Between Saturday Night Live‘s latest sketch targeting President-elect Donald Trump, which imagined the appointment of Breaking Bad‘s Walter White as head of the DEA, and Trump’s actual selection of ExxonMobil CEO Rex Tillerson for the secretary of state gig, it’s hard to believe what is — and isn’t — fake news these days. Like a New York Times report announcing former Republican presidential candidate Carly Fiorina’s Monday meeting with Trump, and the rumor that the two would be discussing her possible appointment as the director of national intelligence.
No seriously, the NYT reported this morning that former Hewlett-Packard CEO and Ted Cruz’s one-time running mate is up for the job:
Mr. Trump will meet on Monday with Carly Fiorina, the former Hewlett-Packard chief executive, to discuss the job of director of national intelligence, a senior transition official said.

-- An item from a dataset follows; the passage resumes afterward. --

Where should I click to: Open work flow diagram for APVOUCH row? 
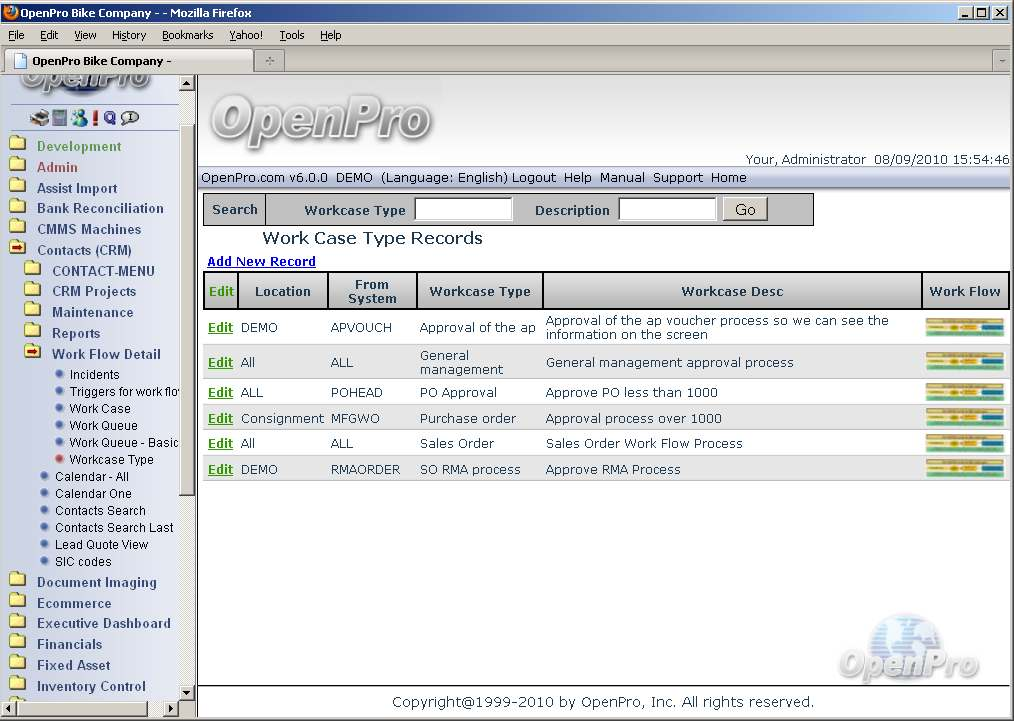coord(964,327)
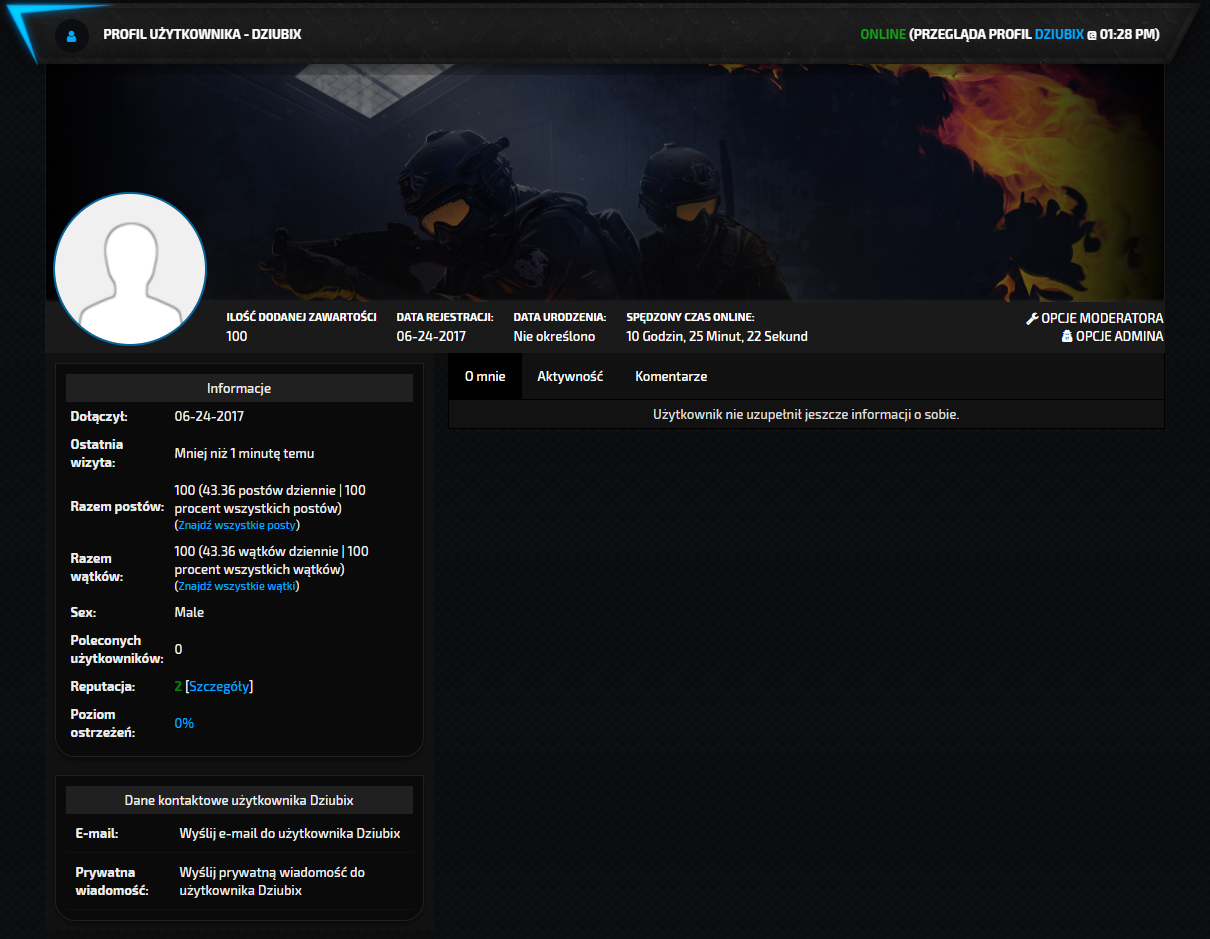Image resolution: width=1210 pixels, height=939 pixels.
Task: Click the 0% warning level link
Action: pos(184,723)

That the Trump transition team is currently mulling over an intelligence post in the midst of the Republican backlash against a CIA report identifying Russia’s involvement in America’s 2016 presidential election is telling. Hence why reporters gathered in the lobby of Trump Tower in New York City were ready to pepper Fiorina with questions about the report and its implications as soon as she walked off the elevator. Lucky for them, she broached the topic herself.
.@CarlyFiorina on memorabilia in Trump office: “I was particularly taken by @Shaq O’Neal’s shoe, which is huge.” Also talks #China and more. pic.twitter.com/n4DlqlenOF
— CSPAN (@cspan) December 12, 2016
“We then got down to more serious business and spent a fair amount of time talking about China, as probably our most important adversary,” said Fiorina in what sounded more like a prepared statement than an off-the-cuff remark. “We talked about hacking, whether it’s Chinese hacking or purported Russian hacking. We talked about the opportunity that the president-elect has to literally reset things. To reset the trajectory of this economy, to reset the role of government, to reset America’s role in the world and how we’re perceived in [it]. I think it’s why he’s getting such fantastic people in his administration.”
As Mediaite notes, Fiorina’s emphasis on China’s being America’s “most important adversary” and the “purported” character of the Russian hack requires attention. After all, since the president-elect’s ill-advised phone call with the Taiwanese president, U.S. and Chinese relations haven’t been all that great. The eastern super power lodged a formal complaint following Trump’s telephone chat, then flew a long-range nuclear-capable bomber over the South China Sea as a “show of force.”